A European Perspective On The USA PATRIOT Act

The USA PATRIOT Act (more commonly known as “the Patriot Act”) was signed into law by George W. Bush on October 26, 2001 as a response to the September 11 attacks. The title of the act (USA PATRIOT) is actually an acronym that stands for “Uniting (and) Strengthening America (by) Providing Appropriate Tools Required (to) Intercept (and) Obstruct Terrorism”. Many aspects of the Act were to expire in 2005; however, renewals and extensions mean that the Act is here for a while yet.

For Security & Risk Professionals, the Patriot Act comes up in conversation mostly with regard to data access. The Act suggests that the US government is able to gain access to data held on US soil, or even by a US firm outside US territory, without the data owner being notified; this is of significant concern when it comes to considerations around the adoption of cloud technology. EU-based organizations are concerned that utilizing cloud as part of their infrastructure will make their data accessible to the US government. In 2004, the Canadian government passed laws prohibiting the storage of citizens’ personal data outside their physical boundaries, and a recent news article suggested that one large UK defense contractor walked away from Microsoft’s Office 365 due to lack of assurances on data location.   

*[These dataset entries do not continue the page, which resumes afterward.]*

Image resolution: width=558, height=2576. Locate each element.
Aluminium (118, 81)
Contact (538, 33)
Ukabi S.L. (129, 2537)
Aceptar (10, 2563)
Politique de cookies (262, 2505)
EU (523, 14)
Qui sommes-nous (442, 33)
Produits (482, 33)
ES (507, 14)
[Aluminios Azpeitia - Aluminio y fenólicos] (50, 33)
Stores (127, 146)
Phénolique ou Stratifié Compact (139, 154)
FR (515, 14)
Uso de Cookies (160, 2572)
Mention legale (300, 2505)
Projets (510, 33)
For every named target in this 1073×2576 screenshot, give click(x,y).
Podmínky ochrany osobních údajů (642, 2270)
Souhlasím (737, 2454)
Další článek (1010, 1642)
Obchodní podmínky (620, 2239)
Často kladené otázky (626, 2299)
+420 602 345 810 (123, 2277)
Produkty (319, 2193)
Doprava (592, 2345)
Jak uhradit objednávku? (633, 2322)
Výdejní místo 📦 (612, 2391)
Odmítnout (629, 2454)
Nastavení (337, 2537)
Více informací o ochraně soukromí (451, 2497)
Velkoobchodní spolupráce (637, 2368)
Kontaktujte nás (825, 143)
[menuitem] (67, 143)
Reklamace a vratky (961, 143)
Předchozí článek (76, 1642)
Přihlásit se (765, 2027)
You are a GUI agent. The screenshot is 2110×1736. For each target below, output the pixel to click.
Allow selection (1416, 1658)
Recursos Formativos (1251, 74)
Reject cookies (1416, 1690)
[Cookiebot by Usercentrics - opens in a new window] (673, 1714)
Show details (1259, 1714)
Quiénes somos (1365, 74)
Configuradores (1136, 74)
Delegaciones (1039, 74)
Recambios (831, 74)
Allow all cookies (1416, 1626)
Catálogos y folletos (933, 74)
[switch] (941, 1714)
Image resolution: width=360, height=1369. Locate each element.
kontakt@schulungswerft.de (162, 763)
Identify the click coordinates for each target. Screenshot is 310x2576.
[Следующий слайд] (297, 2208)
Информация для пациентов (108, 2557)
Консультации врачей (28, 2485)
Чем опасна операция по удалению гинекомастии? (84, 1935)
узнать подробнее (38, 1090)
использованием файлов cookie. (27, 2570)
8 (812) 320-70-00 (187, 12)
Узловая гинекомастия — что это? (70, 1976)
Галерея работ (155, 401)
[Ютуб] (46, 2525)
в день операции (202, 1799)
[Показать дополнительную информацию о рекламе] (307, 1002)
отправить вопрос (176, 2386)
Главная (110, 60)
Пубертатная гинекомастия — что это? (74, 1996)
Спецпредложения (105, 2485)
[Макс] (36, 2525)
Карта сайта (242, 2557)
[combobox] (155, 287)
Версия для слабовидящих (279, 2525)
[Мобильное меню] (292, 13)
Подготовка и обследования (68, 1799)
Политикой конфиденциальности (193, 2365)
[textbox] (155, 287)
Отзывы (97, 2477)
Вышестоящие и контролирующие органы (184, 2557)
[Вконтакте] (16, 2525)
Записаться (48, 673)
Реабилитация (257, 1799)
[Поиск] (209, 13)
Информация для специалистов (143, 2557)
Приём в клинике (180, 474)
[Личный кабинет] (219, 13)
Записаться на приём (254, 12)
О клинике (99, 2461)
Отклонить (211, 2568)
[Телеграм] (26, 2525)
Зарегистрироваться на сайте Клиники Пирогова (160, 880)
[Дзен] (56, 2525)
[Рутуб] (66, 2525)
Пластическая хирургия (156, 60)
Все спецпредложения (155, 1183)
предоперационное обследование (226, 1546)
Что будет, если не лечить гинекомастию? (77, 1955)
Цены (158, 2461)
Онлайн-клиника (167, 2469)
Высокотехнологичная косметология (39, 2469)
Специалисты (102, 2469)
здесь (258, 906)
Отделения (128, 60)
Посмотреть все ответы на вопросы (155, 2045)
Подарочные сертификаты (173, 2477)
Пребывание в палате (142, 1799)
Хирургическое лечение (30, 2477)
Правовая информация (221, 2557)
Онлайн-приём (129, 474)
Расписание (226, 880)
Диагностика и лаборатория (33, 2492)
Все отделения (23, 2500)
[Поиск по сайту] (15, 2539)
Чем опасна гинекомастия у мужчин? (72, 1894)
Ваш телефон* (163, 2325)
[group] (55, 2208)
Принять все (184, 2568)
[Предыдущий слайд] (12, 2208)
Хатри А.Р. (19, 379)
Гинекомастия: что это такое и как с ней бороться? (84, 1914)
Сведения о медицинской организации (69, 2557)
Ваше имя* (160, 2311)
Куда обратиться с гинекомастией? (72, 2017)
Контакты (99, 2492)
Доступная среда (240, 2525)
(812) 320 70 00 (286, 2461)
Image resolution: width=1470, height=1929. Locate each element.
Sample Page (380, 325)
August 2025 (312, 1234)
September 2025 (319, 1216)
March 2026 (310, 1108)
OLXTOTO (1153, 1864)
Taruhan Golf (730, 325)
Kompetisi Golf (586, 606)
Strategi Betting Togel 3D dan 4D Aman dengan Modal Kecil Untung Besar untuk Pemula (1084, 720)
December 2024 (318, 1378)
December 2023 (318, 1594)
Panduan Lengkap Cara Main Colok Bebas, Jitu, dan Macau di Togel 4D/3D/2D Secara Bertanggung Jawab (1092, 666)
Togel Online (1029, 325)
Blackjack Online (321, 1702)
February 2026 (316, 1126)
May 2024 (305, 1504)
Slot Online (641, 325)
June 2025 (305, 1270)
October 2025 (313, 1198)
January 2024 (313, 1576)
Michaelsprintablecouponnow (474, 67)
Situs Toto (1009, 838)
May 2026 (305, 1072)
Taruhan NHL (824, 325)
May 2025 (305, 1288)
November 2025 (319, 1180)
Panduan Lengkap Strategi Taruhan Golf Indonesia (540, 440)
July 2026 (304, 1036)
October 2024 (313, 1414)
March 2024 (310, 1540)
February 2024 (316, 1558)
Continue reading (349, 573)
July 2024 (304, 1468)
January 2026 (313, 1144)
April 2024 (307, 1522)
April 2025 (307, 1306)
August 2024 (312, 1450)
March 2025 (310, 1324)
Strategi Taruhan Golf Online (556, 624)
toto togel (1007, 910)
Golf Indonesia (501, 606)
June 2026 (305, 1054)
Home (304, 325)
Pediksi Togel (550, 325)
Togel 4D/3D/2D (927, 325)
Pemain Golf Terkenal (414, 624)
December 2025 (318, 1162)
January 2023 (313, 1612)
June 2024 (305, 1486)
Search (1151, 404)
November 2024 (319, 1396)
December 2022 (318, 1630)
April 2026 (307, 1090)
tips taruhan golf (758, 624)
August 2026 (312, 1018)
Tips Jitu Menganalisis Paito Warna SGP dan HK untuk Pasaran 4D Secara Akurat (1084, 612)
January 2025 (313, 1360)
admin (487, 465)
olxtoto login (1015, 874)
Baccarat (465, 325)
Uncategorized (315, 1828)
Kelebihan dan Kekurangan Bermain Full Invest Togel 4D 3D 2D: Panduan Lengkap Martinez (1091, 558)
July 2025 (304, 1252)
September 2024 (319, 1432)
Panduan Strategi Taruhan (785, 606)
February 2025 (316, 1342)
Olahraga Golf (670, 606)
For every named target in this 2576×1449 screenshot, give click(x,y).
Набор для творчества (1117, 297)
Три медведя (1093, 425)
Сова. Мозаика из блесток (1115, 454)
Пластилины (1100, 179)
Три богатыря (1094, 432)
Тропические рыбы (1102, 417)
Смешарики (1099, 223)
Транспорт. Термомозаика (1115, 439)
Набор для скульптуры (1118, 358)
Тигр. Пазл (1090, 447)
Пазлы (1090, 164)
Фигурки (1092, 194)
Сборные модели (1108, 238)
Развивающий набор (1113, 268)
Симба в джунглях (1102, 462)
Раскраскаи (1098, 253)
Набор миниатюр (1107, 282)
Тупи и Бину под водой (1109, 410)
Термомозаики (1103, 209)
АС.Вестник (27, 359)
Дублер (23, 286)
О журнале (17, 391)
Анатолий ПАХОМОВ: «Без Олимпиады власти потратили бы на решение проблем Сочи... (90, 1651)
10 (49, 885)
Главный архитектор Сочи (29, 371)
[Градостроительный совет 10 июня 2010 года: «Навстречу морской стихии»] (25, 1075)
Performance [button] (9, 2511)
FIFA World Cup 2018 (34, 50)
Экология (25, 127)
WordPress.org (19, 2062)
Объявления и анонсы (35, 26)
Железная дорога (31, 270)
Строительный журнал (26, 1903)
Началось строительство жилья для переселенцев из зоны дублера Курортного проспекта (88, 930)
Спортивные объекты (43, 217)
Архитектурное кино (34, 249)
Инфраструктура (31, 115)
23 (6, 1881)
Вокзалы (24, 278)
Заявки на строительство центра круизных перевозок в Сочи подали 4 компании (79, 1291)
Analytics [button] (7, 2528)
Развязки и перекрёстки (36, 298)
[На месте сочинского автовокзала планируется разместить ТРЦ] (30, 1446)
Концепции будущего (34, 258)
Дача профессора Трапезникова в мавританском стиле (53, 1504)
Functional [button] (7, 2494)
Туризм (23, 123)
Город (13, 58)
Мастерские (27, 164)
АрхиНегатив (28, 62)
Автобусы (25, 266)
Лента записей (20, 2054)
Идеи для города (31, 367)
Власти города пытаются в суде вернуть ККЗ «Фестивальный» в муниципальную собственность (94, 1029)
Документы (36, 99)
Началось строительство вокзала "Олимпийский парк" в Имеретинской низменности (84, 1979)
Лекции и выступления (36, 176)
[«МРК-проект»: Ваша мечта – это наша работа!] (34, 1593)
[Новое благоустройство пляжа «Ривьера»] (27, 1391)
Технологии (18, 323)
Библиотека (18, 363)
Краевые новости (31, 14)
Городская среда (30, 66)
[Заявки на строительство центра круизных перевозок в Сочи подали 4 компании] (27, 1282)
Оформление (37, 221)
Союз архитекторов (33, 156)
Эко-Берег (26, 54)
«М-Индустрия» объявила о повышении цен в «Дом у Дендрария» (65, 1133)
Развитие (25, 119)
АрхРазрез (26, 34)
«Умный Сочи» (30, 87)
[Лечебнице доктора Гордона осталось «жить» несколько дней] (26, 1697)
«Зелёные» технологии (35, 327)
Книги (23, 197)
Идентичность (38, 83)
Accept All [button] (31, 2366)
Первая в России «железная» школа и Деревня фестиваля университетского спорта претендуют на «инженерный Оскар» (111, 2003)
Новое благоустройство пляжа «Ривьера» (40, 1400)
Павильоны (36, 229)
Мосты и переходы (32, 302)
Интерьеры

Competitors to the US-based cloud vendors are utilizing this concern to leverage marketing by stating that their solutions will “shelter users from the US Patriot Act.” There may be truth here but,, as always, the rabbit hole goes further down than that.

A new version of the EU Data Protection Directive is expected early in 2012, and the proposed reforms may effectively replace the much maligned EU/US Safe Harbor agreement with adequacy statements and agreements which would make it illegal for the US government to utilize the Patriot Act to access data held within the EU by a US-based cloud vendor or data processing company unless it was also approved by the Data Protection Agency of the relevant European country. If these agreements were ignored for any reason, the EU Data Protection Agencies would be able to impose sanctions, which could range up to a maximum of 5 percent of the cloud vendor's annual worldwide turnover; when you look at the leading cloud vendors, this is serious money.

So, will this proposed legislation really change the cloud playing field and remove the specter of the Patriot Act from EU considerations? This analyst thinks not. Data Protection is focused on personal data, and whilst that is undoubtedly valuable to major organizations, it is often their other intellectual property (IP) which is considered the most precious – these proposals don’t really cover that corporate IP treasure trove and, as such, the Patriot Act is likely to remain a topic that casts a shadow across Europe for some time to come.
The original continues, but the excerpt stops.